Arrivati a questo punto è facile farsi prendere dallo sconforto: non ce la faremo mai, inutile darsi da fare, godiamoci questi ultimi anni e speriamo di esserci sbagliati sulle conseguenze. Ma siamo di fronte a un bivio: non far nulla, e andare incontro ad un disastro, alla fine della nostra civiltà, o far qualcosa, riusciremo a fare quel che riusciremo, e i nostri figli (o noi un po’ più vecchi, io al 2050 non ci arrivo ma molti di voi sì) avranno ancora qualcosa che assomiglia alla vita che viviamo ora. Più facciamo, meglio staremo. 

Certo, niente vacanza alle Maldive, casa riscaldata a 22 gradi, due macchine in famiglia.
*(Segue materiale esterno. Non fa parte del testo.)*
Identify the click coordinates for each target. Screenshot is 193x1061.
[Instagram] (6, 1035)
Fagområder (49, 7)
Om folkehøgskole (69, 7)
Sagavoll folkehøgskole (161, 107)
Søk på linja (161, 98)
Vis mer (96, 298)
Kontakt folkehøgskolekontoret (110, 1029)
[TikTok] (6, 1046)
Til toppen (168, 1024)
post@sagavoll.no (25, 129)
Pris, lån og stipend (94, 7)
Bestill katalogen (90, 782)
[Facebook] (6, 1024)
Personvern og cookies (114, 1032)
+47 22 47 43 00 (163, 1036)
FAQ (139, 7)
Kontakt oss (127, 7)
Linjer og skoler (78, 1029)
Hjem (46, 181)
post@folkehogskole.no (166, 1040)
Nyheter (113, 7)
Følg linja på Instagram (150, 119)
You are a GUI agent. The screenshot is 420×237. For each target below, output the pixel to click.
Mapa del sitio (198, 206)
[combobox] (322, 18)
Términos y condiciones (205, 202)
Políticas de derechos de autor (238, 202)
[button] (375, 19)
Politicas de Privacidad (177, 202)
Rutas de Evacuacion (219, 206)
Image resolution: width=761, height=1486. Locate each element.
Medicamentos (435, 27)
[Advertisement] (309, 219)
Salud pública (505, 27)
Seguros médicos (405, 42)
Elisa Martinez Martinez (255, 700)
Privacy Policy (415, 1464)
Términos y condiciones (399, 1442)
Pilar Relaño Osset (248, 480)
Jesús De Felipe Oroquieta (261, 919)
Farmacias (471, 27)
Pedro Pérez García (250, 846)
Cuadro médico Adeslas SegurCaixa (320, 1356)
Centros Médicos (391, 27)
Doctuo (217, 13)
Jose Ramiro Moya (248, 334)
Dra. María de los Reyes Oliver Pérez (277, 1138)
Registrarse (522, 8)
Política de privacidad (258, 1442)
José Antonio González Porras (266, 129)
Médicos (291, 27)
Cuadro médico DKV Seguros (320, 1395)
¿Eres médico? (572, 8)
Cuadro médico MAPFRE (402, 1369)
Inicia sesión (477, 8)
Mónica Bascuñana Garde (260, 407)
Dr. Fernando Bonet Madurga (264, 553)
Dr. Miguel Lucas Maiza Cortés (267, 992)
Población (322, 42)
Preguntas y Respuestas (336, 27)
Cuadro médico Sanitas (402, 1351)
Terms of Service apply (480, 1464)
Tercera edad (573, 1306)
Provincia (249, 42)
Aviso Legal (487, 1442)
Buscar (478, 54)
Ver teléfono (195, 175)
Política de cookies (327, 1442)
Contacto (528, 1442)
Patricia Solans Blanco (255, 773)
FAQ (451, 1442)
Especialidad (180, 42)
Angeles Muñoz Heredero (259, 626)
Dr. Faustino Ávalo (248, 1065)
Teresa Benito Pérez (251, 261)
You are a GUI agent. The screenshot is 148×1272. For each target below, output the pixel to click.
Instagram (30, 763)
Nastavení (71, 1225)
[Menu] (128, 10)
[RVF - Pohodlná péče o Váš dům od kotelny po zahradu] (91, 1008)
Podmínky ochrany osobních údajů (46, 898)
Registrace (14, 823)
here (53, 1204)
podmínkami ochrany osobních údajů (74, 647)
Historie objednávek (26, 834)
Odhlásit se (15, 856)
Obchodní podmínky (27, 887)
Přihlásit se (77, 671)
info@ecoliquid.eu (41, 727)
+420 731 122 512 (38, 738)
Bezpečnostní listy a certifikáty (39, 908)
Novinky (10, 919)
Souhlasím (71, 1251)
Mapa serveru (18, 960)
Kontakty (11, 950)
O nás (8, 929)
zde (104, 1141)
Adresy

Ma tra una casa a 18 gradi e una che se si va sottozero (d’inverno continuerà a succedere, ed esistono le montagne), è molto meglio la prima. Poter andare a trovare gli amici o al lavoro con una bici o uno scooter elettrico è molto meglio che doverci andare a piedi. Avere una agricoltura meccanizzata con un po’ di biocarburanti (solo per quello, o non mangiamo più) è molto meglio che avere solo la zappa. E nel primo caso forse riusciamo a sopravvivere in 50 milioni in Italia (visto che la mia generazione si sarà tolta dai piedi e siamo sotto il tasso di sostituzione). Nel secondo se ne può sfamarne 15, i restanti si levino loro dai piedi, in un modo o nell’altro.  

Mamma mia, che pessimista che sei

Pala eolica "collettiva" a Gubbio.
Anche con i miei soldi


Io sono ottimista. Penso che, a fatica, ce la possiamo fare. Mi preparo. Finanzio con i miei soldi impianti di energia rinnovabile, che uso per la mia fornitura. Riesco a dormire la notte. Spero che non arrivi la terza guerra mondiale. Ma non mi illudo che basti una spennellata di verde, riciclare i rifiuti o comperare un’auto elettrica per risolvere il problema. C’è una differenza tra essere ottimista e non essere realista.